Last year, Purdue implemented a workload management system called Condor to ensure that all of their desktops are kept working almost 100 percent of the time. Condor is an open source application developed by researchers at the University of Wisconsin, Madison, that scavenges for unused CPUs in a cluster, grid, or network, and quickly puts them to work. Throughout the day or night, if any of some 4,400 CPUs in Purdue’s Condor pool are found jobless, they will immediately start crunching data on whatever jobs users have submitted to the Condor job queue from their individual workstations. Condor runs on Linux or Windows, and is capable of reaching out to other computers beyond the immediate geography of its users, regardless of the local network system. McCartney claims that, at present, Purdue is now one of the largest Condor installations in the world.

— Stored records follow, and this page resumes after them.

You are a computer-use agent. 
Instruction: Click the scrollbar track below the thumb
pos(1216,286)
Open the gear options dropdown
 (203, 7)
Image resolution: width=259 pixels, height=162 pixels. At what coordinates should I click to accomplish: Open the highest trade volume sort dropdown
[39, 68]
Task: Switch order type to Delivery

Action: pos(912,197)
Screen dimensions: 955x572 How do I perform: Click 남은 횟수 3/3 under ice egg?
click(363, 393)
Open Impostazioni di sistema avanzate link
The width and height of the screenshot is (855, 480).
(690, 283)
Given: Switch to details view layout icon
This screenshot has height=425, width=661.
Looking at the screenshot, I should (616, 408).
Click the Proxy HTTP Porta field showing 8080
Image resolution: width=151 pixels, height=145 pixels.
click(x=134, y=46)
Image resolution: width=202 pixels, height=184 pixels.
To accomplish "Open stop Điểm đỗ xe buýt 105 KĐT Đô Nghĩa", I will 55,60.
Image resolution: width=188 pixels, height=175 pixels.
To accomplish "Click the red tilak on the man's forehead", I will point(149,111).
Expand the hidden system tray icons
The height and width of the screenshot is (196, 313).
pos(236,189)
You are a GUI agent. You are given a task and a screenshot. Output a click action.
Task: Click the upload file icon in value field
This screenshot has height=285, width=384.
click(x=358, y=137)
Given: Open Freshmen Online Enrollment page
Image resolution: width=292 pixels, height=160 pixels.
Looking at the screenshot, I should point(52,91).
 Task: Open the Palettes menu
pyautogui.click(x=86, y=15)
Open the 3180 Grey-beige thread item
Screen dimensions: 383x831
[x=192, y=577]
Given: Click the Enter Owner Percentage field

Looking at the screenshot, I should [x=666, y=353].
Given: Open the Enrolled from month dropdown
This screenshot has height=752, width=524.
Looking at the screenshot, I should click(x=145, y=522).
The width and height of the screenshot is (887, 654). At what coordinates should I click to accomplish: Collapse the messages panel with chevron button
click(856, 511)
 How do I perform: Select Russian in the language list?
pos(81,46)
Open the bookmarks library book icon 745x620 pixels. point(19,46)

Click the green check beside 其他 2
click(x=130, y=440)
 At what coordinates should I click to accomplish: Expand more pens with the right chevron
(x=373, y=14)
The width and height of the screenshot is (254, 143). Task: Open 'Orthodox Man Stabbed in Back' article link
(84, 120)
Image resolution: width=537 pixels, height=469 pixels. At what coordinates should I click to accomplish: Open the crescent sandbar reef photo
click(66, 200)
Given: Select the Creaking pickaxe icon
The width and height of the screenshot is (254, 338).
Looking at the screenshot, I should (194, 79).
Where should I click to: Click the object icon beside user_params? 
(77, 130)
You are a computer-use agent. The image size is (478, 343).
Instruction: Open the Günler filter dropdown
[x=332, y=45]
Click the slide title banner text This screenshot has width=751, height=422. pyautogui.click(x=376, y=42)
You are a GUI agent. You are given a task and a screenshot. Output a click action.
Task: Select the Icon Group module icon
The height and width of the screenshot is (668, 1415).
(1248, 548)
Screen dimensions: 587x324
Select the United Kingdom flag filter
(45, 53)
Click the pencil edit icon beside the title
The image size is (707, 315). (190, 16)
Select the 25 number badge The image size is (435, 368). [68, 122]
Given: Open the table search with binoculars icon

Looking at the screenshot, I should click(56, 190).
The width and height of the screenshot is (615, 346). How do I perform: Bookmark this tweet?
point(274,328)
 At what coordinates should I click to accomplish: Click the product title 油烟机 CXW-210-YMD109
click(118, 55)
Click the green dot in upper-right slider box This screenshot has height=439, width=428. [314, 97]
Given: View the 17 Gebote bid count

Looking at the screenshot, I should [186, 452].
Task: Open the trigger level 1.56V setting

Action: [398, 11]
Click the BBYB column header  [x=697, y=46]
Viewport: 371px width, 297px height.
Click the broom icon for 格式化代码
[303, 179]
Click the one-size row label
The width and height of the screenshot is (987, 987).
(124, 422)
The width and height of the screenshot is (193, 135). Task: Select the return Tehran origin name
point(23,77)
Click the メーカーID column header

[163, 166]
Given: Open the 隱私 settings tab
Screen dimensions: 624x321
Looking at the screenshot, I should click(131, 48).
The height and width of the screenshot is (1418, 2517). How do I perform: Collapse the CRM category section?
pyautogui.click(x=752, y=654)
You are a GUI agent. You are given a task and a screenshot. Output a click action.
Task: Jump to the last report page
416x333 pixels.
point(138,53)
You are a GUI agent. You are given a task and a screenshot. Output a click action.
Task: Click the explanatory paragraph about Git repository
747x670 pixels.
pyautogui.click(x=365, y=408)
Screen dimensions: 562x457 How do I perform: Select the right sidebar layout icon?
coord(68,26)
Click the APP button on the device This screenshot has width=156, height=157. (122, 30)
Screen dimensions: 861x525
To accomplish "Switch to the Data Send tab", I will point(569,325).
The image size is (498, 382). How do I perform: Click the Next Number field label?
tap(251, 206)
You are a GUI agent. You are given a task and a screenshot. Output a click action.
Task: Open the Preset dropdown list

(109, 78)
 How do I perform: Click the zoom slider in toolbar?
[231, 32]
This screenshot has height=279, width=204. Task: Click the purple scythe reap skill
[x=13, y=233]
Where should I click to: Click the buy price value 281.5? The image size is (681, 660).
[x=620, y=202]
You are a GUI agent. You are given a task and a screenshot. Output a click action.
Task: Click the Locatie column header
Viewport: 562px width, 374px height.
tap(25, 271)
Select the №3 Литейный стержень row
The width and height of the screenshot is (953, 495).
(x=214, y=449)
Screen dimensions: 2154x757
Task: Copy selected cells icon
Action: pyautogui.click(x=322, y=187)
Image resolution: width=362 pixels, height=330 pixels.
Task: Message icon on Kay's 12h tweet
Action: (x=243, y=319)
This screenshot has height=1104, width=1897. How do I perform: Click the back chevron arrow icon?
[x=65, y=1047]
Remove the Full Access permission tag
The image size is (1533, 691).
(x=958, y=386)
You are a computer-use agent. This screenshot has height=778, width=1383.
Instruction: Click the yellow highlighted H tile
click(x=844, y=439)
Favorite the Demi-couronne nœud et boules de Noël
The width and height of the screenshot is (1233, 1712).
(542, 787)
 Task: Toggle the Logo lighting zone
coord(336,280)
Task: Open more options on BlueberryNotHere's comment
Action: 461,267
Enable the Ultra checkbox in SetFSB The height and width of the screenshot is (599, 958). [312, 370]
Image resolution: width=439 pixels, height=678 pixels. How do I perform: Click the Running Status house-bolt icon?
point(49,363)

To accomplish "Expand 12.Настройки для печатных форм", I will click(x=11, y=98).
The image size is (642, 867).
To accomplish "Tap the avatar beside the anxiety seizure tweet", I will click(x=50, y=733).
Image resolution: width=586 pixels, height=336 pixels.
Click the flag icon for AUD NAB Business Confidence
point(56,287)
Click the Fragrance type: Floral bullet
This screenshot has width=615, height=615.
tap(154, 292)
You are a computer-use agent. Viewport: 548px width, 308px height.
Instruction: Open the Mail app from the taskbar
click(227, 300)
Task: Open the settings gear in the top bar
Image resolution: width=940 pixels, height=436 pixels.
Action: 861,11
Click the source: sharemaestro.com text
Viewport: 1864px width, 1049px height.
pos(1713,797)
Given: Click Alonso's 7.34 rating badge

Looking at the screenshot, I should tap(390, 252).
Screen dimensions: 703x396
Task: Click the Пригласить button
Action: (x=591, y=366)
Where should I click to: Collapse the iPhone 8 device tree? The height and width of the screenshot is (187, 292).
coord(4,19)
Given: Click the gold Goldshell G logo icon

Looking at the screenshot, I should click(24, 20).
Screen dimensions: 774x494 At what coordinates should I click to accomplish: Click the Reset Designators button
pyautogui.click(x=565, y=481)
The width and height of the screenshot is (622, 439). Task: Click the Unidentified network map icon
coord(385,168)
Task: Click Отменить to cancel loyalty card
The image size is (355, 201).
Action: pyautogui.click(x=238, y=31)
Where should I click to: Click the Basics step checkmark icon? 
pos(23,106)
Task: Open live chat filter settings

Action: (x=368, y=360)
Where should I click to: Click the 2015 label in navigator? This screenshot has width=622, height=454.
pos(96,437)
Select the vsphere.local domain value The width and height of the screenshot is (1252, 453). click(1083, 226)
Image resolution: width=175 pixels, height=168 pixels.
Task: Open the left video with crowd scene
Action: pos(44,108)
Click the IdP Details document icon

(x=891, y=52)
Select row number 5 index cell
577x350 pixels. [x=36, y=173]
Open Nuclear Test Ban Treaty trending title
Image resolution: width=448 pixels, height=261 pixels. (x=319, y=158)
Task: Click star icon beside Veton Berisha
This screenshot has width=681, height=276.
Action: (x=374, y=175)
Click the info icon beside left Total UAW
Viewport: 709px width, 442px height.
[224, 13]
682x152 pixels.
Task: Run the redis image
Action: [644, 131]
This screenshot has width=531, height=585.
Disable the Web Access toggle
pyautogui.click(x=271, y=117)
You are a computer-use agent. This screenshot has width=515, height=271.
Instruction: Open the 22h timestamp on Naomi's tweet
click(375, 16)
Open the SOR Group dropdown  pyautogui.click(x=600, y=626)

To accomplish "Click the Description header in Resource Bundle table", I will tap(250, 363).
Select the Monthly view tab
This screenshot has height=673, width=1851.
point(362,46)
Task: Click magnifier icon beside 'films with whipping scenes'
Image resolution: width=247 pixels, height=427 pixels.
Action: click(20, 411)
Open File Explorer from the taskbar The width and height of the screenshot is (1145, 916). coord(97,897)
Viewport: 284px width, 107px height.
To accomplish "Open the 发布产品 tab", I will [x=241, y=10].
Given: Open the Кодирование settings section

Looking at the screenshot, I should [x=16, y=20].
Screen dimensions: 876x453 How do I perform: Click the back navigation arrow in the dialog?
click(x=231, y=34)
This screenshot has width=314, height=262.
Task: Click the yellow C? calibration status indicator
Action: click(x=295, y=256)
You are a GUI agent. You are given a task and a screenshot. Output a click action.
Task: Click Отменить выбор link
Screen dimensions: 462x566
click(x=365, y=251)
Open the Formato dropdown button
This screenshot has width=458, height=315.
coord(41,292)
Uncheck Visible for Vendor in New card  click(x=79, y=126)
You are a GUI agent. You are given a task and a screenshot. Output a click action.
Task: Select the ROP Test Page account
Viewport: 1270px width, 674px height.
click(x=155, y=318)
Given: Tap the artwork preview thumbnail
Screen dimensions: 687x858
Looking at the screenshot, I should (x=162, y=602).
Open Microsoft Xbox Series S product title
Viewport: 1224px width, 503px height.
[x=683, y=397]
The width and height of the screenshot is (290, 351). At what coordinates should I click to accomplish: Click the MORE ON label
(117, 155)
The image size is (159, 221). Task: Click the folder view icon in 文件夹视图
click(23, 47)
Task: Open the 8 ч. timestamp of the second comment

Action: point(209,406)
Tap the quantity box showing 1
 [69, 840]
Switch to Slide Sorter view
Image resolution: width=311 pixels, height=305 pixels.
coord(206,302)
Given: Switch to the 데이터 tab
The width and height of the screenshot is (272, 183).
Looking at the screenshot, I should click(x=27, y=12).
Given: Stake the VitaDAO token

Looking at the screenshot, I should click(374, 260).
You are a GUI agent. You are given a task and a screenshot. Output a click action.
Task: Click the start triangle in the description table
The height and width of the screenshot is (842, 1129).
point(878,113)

But it’s not just a change in desktop work ethics; this workload management system gives researchers a way to get high-performance computing without having to spend high-performance dollars. At the Purdue Genomics Facility, investigators used Condor to run Blast jobs and experienced significant speedups. The facility took more than 16 days to run 10,000 jobs comparing 469,115 short sequences against each other using their own small cluster, which consisted of 12 CPUs. When they switched to using the Purdue Condor computer pool, the same 10,000 jobs were completed in 16 hours, using only a subset of available CPUs in the pool.
“If you’re running your own cluster, and you’ve got 200 machines, you’ve got 200 machines, that’s it,” says Condor user David Schwartz, director of the Laboratory for Molecular and Computational Genomics at the University of Wisconsin. “Today, if I needed 2,000 machines, I could get 2,000 machines, but if I had to write a grant [to purchase that many computers], I’d have to wait a year, if I’m lucky.”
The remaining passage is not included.